Hon. Hilary Onek, the minister in charge of Internal Affairs, said the menace has “transcended the renowned usage of small arms to include terrorism activities that cause mass destruction of lives and property”.
Ahmed Wafuba, coordinator of the National Focal Point (NFP), established by the government in 2001 to eradicate proliferation of illicit arms, said Uganda was tightening its gun control mechanisms and over the last three years government had destroyed 97,000 pieces of assault weapons and firearms.
One of the measures has been gun labeling that started in 2008. Today 80 percent of the guns held by the army and police are labeled.
A 2006 survey by the Uganda Bureau of Statistics showed that there were more arms in civilian hands than the armed forces. Between them, the army and police owned 133,000 and 28,000 firearms respectively, while civilians held about 400,000 guns. In 2007, reports indicated that at 200,000, Uganda had the highest number of illicit arms, and has been a source of illicit guns to neighbouring countries, especially Kenya.
Proliferating crime
In 2008, four men including a police officer allegedly murdered a Belgian tourist in Mount Elgon National Park in Kapchorwa district. Police claims they were involved in illegal arms trade in Uganda and Kenya.
This trade makes it easy for criminals to access guns, the reason homicide involving the use of guns is reported to be increasing. On March 20, Sheikh Abdukarim Sentamu, was gunned down on William Street.
Hardly four days later, unknown assailants shot dead Margaret Bilavu, a vendor at Arua Park, as she tried to alert the public to a scuffle during which Martin Oja, a Forex dealer, was shot and robbed of Shs 300m.
Two months earlier, assailants had shot dead Nile Breweries Ltd’s Eng. Charles Eturuket at his home in Njeru Town Council.
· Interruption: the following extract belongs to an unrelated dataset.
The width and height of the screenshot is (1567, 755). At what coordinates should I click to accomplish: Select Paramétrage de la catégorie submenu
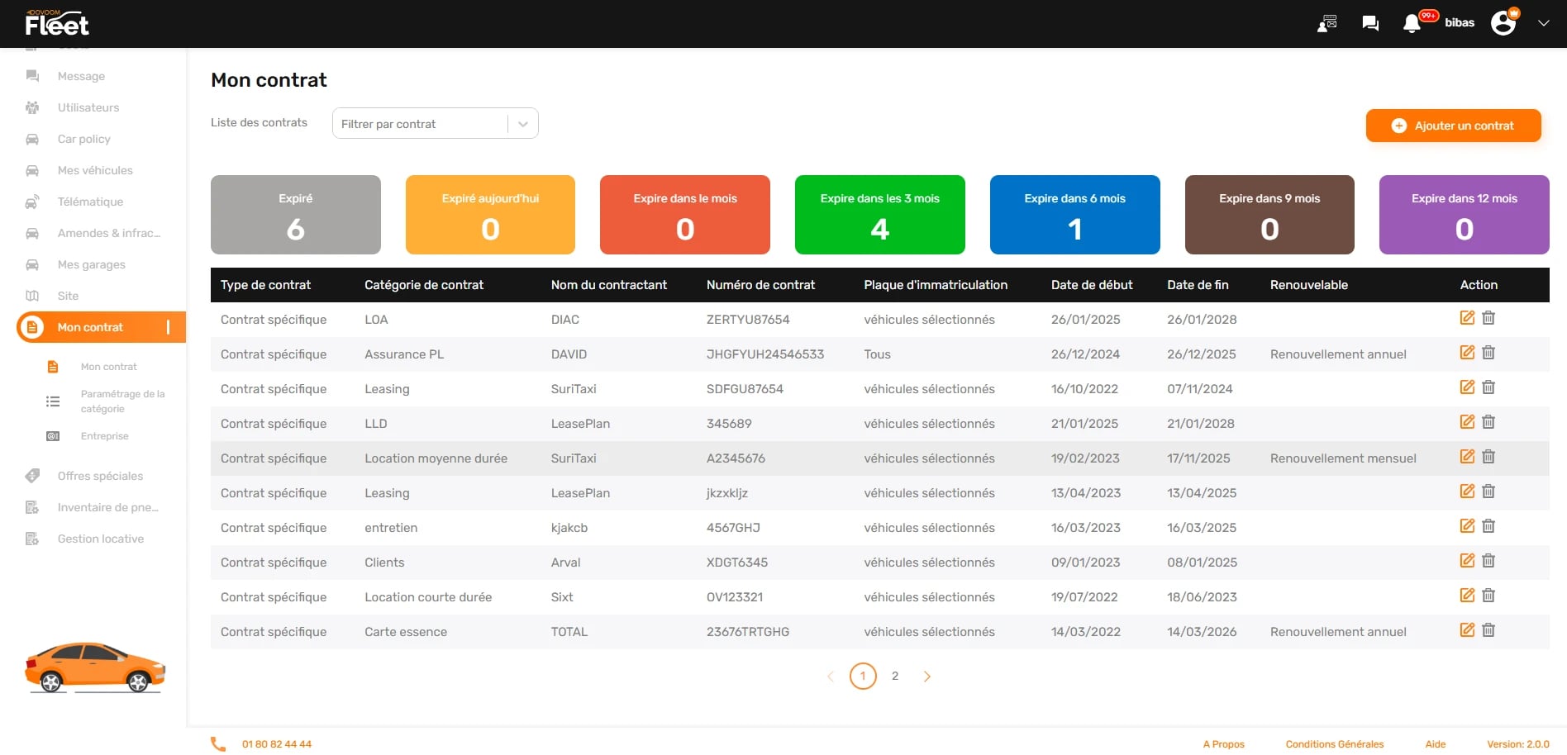(122, 401)
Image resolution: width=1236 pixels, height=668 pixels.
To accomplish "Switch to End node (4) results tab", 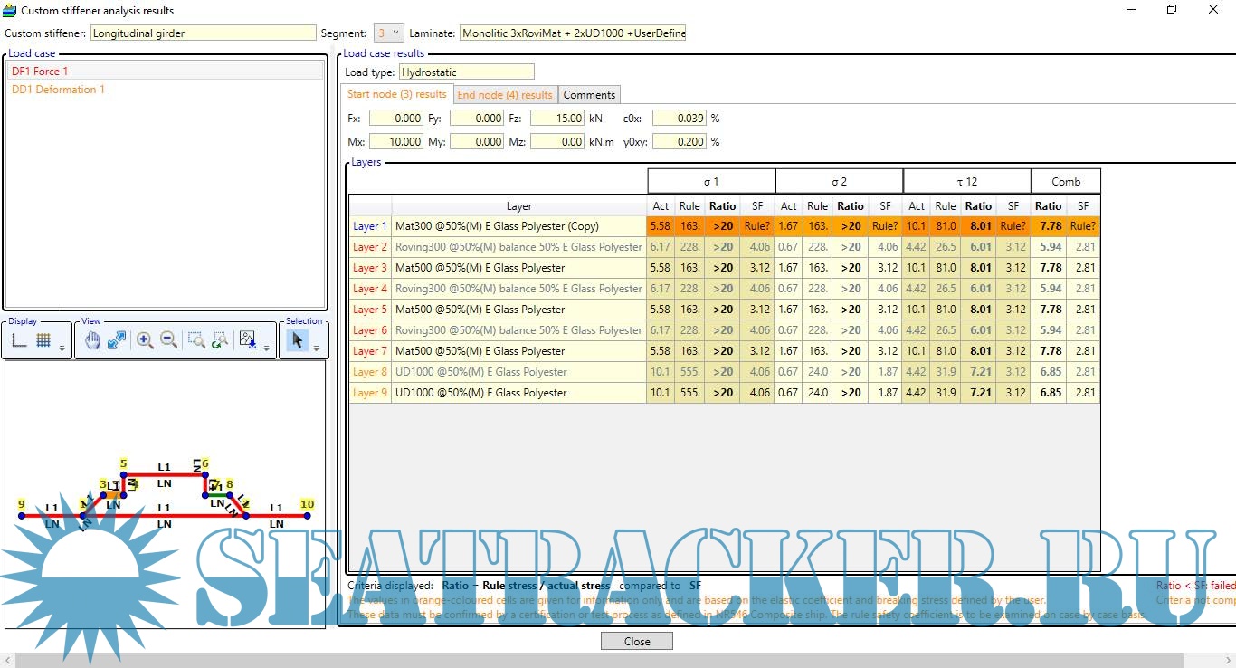I will (x=505, y=95).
Most recently, businessman Hajji Abu-Bakr Kiweewa was shot dead in Kyanja, a Kampala suburb, on June 22.
Statistics show that of the 2,000 murders that occur in Uganda annually, 350 are by guns.
“The government must put in place strict controls on guns. The licencing system needs to be strengthened,” Mugisha told The Independent, “The 1970 Fire arms act [to control the use, manufacture and distribution of firearms in the country] is too old and only sets criminals free.”
Section 20 of the act provides a Shs 2,000 penalty or six months in prison for anyone who accepts a firearm or ammunition as security for a loan.
Even for deliberately causing alarm to a member of the public, a person can walk away after paying a mere Shs 20,000. The law also fails to regulate possession of arms by private security agencies that have mushroomed, since it was established long before their existence.
However, the government has a gun policy and is working on the Firearms, Ammunition and Related Materials Bill to limit the use of firearms by security agencies and civilians.
Critics say that laws aside, government needs to do much more, especially given evidence that security operatives illegally sell arms and ammunition locally. A local newspaper reported it had bought nine pieces of ammunition at a paltry Shs 200,000.